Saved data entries
======
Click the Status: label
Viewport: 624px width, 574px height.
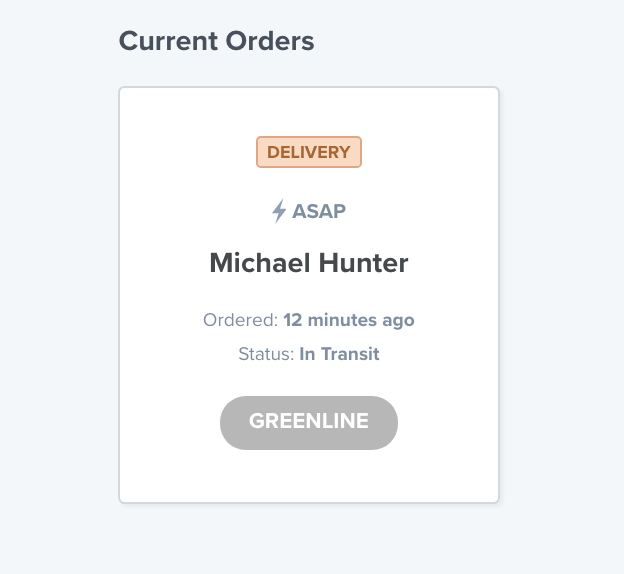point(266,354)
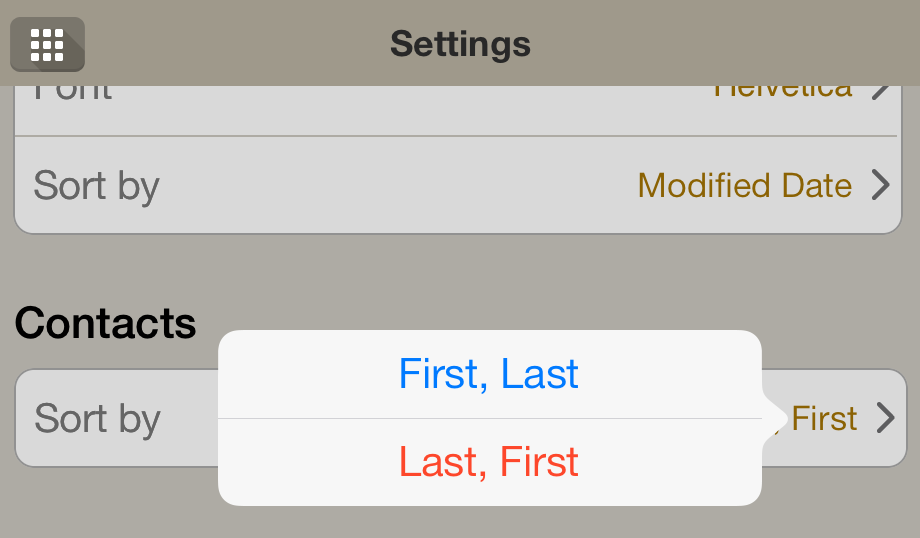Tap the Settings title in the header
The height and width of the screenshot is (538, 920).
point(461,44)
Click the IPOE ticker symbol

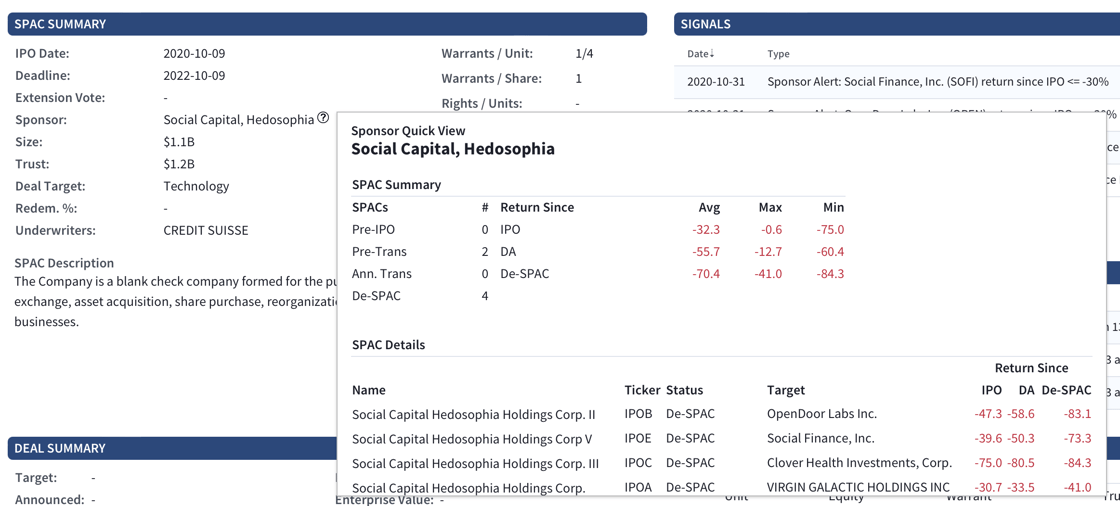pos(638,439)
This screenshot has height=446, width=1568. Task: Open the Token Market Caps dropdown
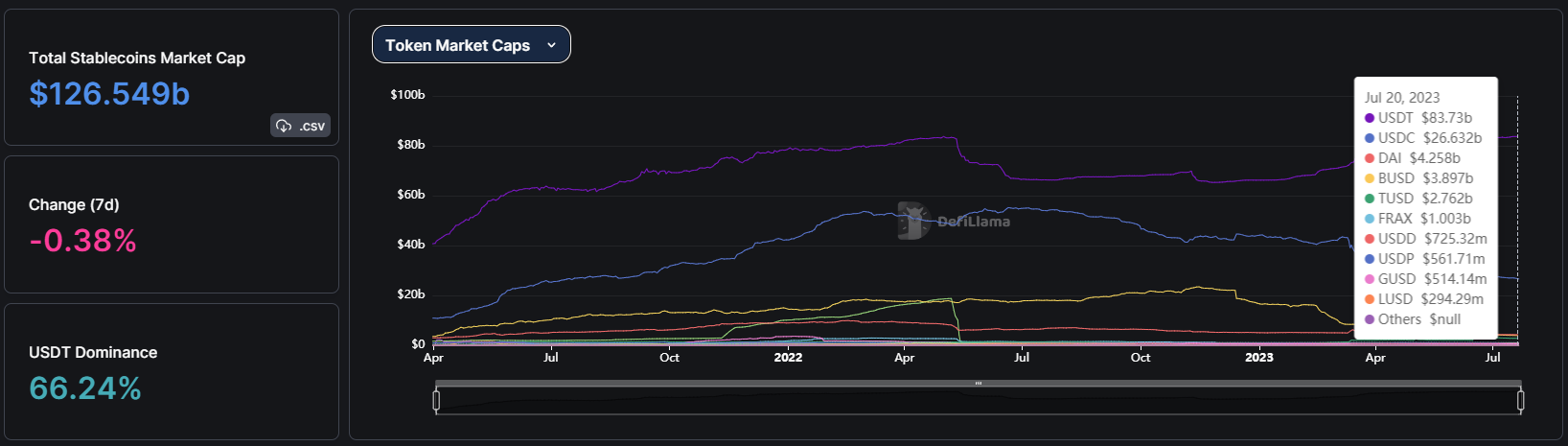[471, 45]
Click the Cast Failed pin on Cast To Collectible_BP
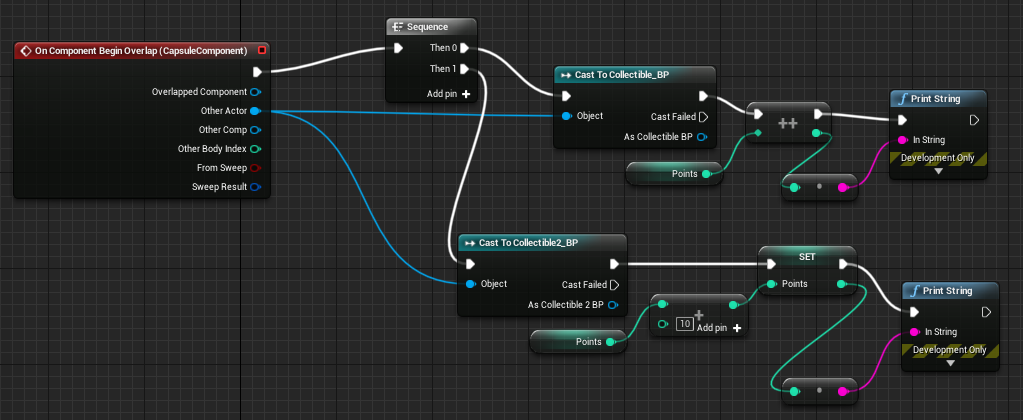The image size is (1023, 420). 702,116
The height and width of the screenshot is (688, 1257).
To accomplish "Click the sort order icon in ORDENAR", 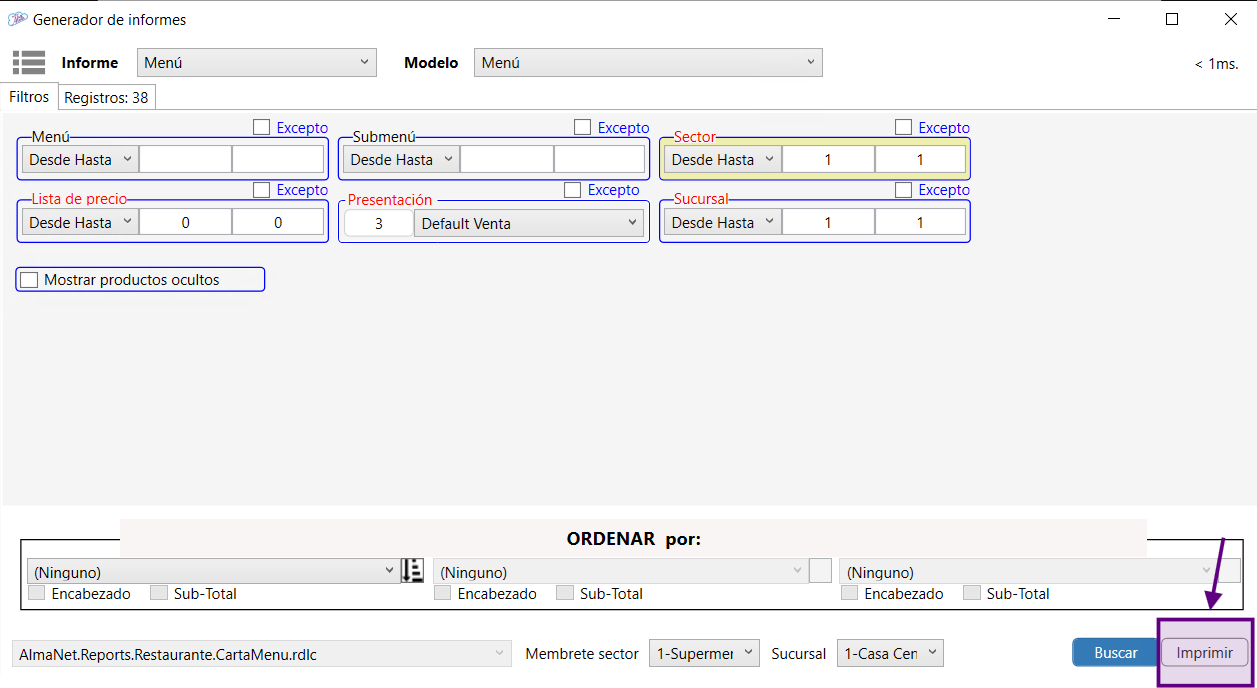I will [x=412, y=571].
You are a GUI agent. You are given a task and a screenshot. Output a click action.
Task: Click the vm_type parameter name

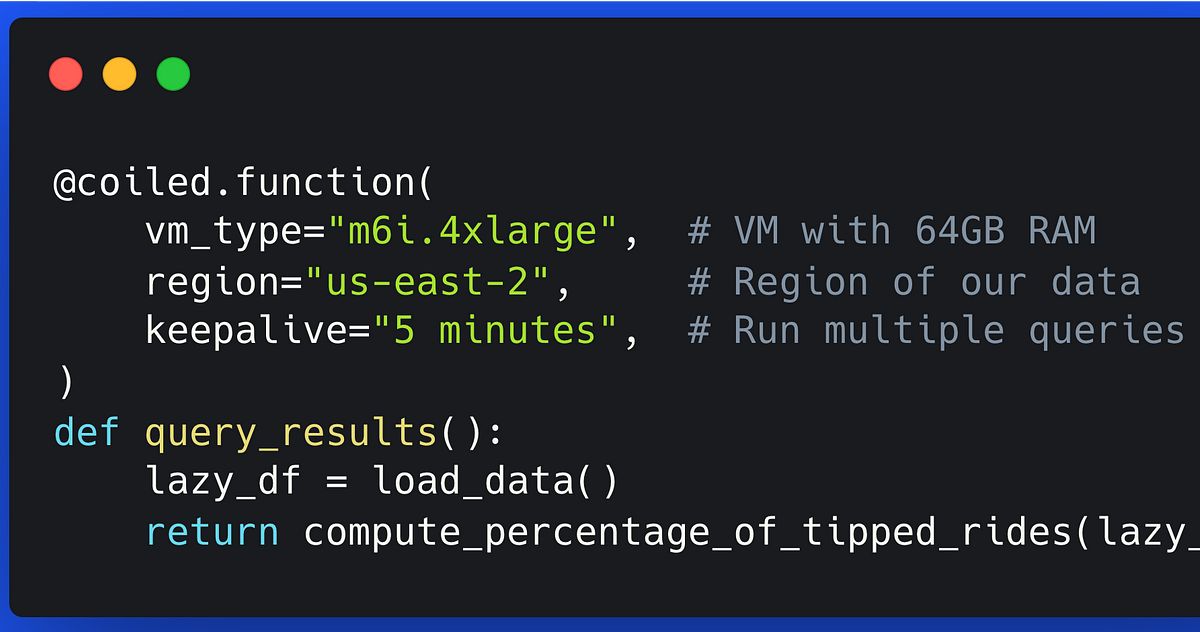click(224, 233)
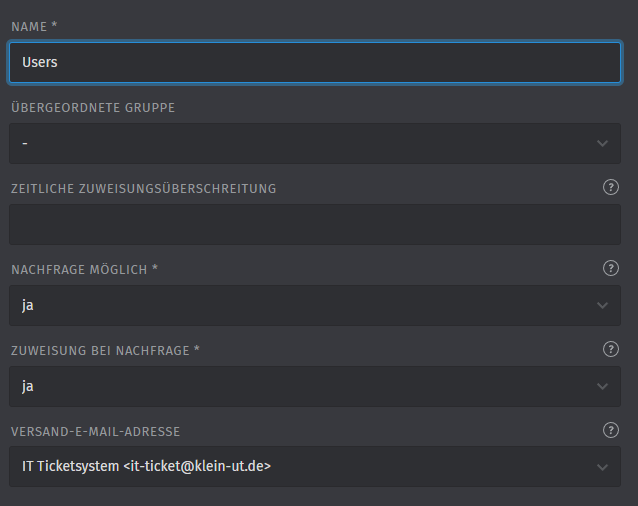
======
* _WHAT THE TASK REQUIRES_: Please give an exact copy of the lines from the line containing "You are a GUI" through the end of the records above, pictures excluded.

* _TASK ANSWER_:
You are a GUI agent. You are given a task and a screenshot. Output a click action.
Task: Click the vm_type parameter name

click(224, 233)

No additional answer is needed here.